* [TASK GOAL]:
Retype the part of the steel sheet passage that starts with "In a case where an" and goes on through "0.5% or more.".

* [SELECTED TEXT]:

In the steel sheet according to the embodiment, by controlling the
morphology of the residual austenite to be granular, the generation
of voids from the interface between the soft structure and the hard
structure is suppressed. By controlling the residual austenite to
be granular, even when a ferrite fraction is high, it is possible
to prevent deterioration of hole expansibility. More specifically,
in a case where a proportion of the residual austenite in which the
aspect ratio is 2.0 or less and the length of the long axis is 1.0
.mu.m or less is 80.0% or more in the residual austenite, even in a
case where the structure fraction of the polygonal ferrite is 40%
or more, the hole expansibility does not deteriorate. Meanwhile,
when a proportion of the residual austenite having the
above-described properties is less than 80.0%, the hole
expansibility significantly deteriorates. Therefore, in the
residual austenite, the residual austenite in which the aspect
ratio is 2.0 or less, the length of the long axis is 1.0 .mu.m or
less, and the length of the short axis is 1.0 .mu.m or less, is
80.0% or more, and is preferably 85.0% or more. Here, the
proportion of the residual austenite in which the length of the
long axis is 1.0 .mu.m or less is limited because strain is
excessively concentrated during the deformation and generation of
voids and deterioration of hole expansibility are caused in the
residual austenite in which the length of the long axis exceeds 1.0
.mu.m. The long axis is the maximum length of each residual
austenite observed on two-dimensional section after polishing, and
the short axis is the maximum length of the residual austenite in a
direction orthogonal to the long axis.
In a case where an average carbon concentration in the residual
austenite is less than 0.5%, stability with respect to the
processing deteriorates, and thus, the average carbon concentration
in the residual austenite is preferably 0.5% or more.

* [RAW RECORDS]:

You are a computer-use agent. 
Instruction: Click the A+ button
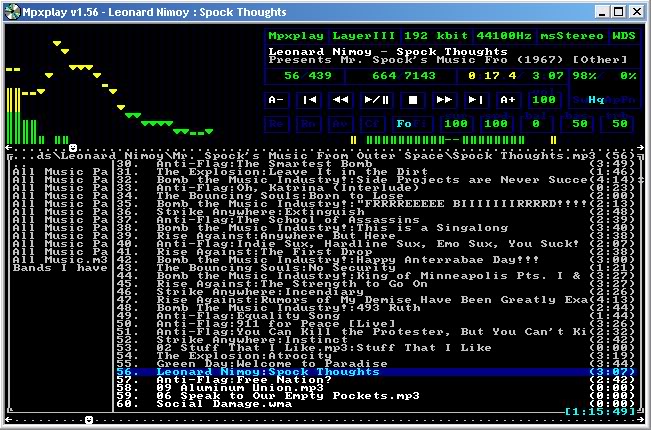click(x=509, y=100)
* * *
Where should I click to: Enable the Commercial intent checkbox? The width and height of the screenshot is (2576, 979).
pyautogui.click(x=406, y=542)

* [RESULT FOR THIS TASK]:
In a case where an average carbon concentration in the residual
austenite is less than 0.5%, stability with respect to the
processing deteriorates, and thus, the average carbon concentration
in the residual austenite is preferably 0.5% or more.